GIVEN DATA Start Marker
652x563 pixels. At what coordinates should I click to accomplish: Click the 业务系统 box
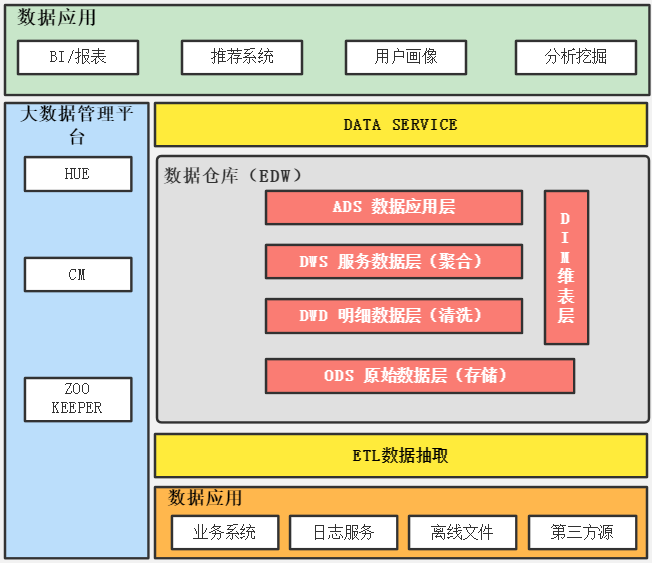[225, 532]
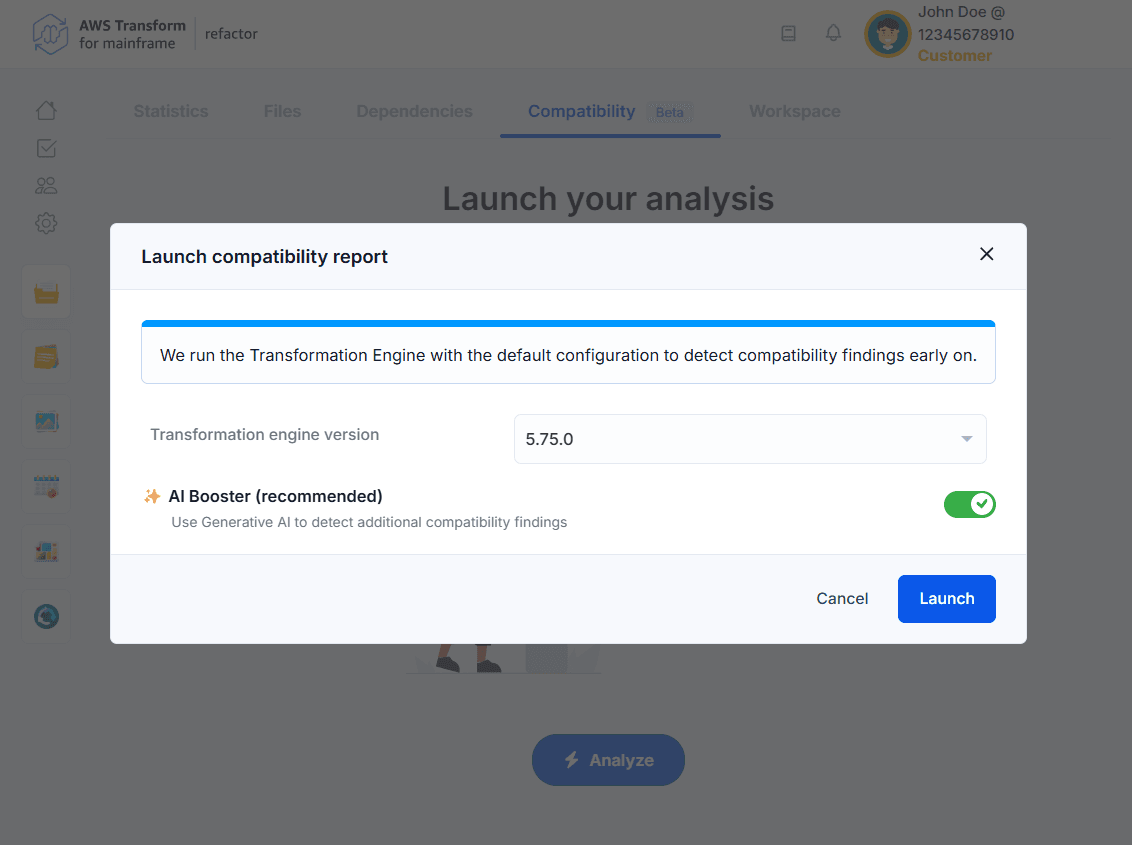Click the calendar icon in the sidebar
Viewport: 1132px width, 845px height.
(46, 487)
GIVEN DATA End Marker
The required output is every line of the data above, set down exactly and stripped of pictures.

=== WRITTEN REPLY ===
652x563 pixels. At what coordinates should I click to accomplish: Click the 业务系统 box
[225, 532]
Click the calendar icon in the sidebar
Viewport: 1132px width, 845px height.
(46, 487)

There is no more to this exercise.